Sundae: I appreciate hearing that. And this is the thing, I’m all about straight talk and the full experience of people’s lives. And there are people who are surrounded by their loved ones and are struggling and to have lost someone at the same time, it’s almost too much to bear and it’s beautiful to hear how you are nurturing your intergenerational relationships, even when it’s hard. So I don’t even know, for someone like you and the life that you’ve lived, I have this idea about ambition and my concept of ambition is it’s always in relationship to who we are and what our challenges are, and what our desires are. And it is disconnected from scope or scale, like what other people think. So for me being a very active person, its ambitious for me to do less. Or when I was so low parenting, after a terrorist attack in Burkina Faso and running my business, it was ambitious that my kids had clean underwear. So that’s an example of ambitious in context for an individual. What is ambitious for you right now?
Zafra: It’s being successful with the Malta conference and achieving peace. My biggest ambition is to be able, and I have to admit that everybody heard about the Abraham Accord. But we took a conference in 2015, we had to Malta conference in Morocco, at that stage, we already negotiated relationship between Israel and Morocco, but you know what we do, you don’t find it in the newspaper. The less we make a noise up with it because we don’t do it for publicity.

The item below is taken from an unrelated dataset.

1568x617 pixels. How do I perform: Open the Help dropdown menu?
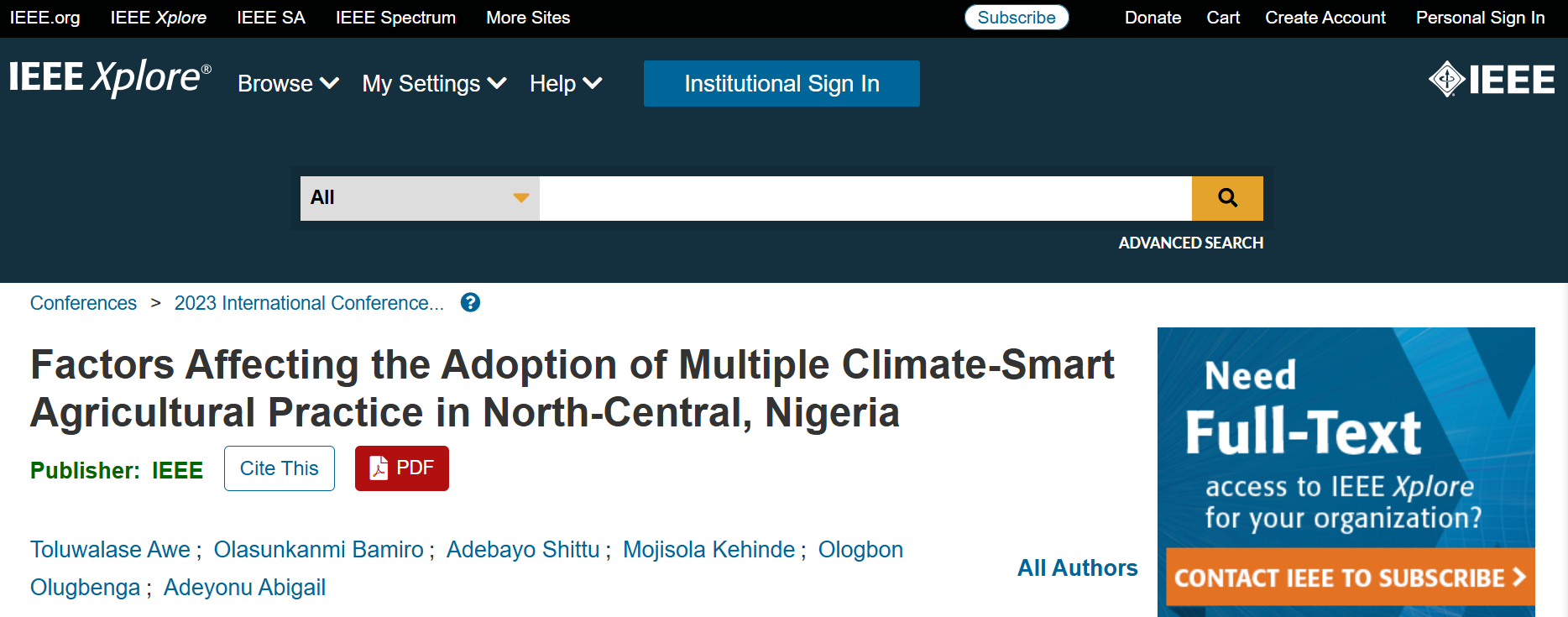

So we have successes as I said before, we had all the countries so the first collaboration between Israel and the UAE was unveiled by the Malta conference on Zoom.

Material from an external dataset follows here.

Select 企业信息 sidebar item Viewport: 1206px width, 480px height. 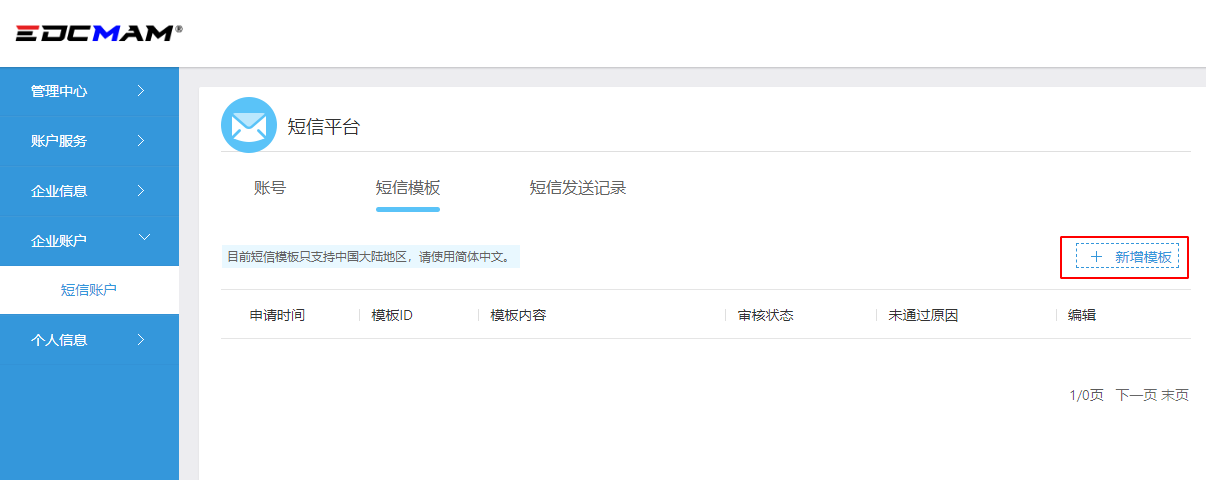59,191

So we have our share on all the changes you see. But we don’t work for publicity. Sometimes it’s better to work quietly. There is another rule from the Malta conference that the Americans were ready to kill me for, is no accompanying members. You cannot bring everybody with you because we need the interaction and I will say, as chemists, we know that when we dilute the solution, the reaction is much slower. So we cannot dilute it. Oh my God was very hard to try to solve this concept. But then I solved it by saying, “Everything is equal. Hey, you want to bring your spouses? Pay for them. You will pay for the Palestinian spouses because we need these ones.”
Sundae: That’s beautiful. Any last words of wisdom for the listeners, not to put you on the spot. No pressure.

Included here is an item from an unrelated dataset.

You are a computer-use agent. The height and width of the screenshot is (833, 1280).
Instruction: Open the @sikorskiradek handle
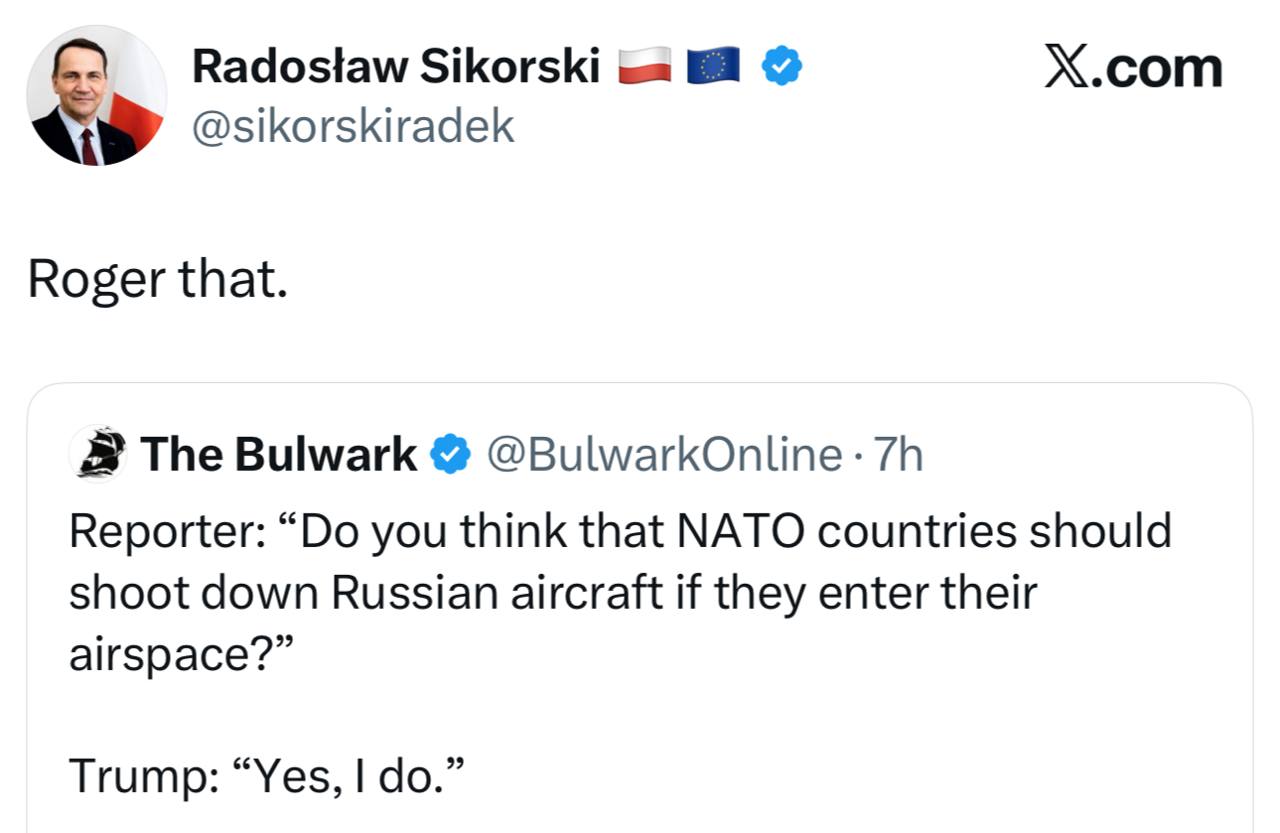point(352,126)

Zafra: Last words of advice, get involved, get involved without getting involved the world will just deteriorate, there are people there are human rights abuses now all over. If we don’t fight they will be forgotten. All the human rights people from the Soviet Union said that knowing that we are fighting for them, gave them the strength to survive. And if everybody can get involved, we can still make this world a better place for humankind.
Sundae: Thank you so much for being here. Thank you for your wisdom. And for your time today, you’ve had me in tears, twice, already on the call. It means the world to me that you’ve taken the time to share this message with me, and with the audience. I’m listening. I hope you listeners are listening because you’ve seen so much and you’ve seen up close and personal what it means when human rights are violated. And you’ve seen what’s possible when people come together.
So thank you so much and thank you to everybody who has been listening today. This is IN TRANSIT with Sundae Schneider-Bean. I will leave you with the words of Mother Teresa: “I alone cannot change the world, but I can cast a stone across the waters to create many ripples.”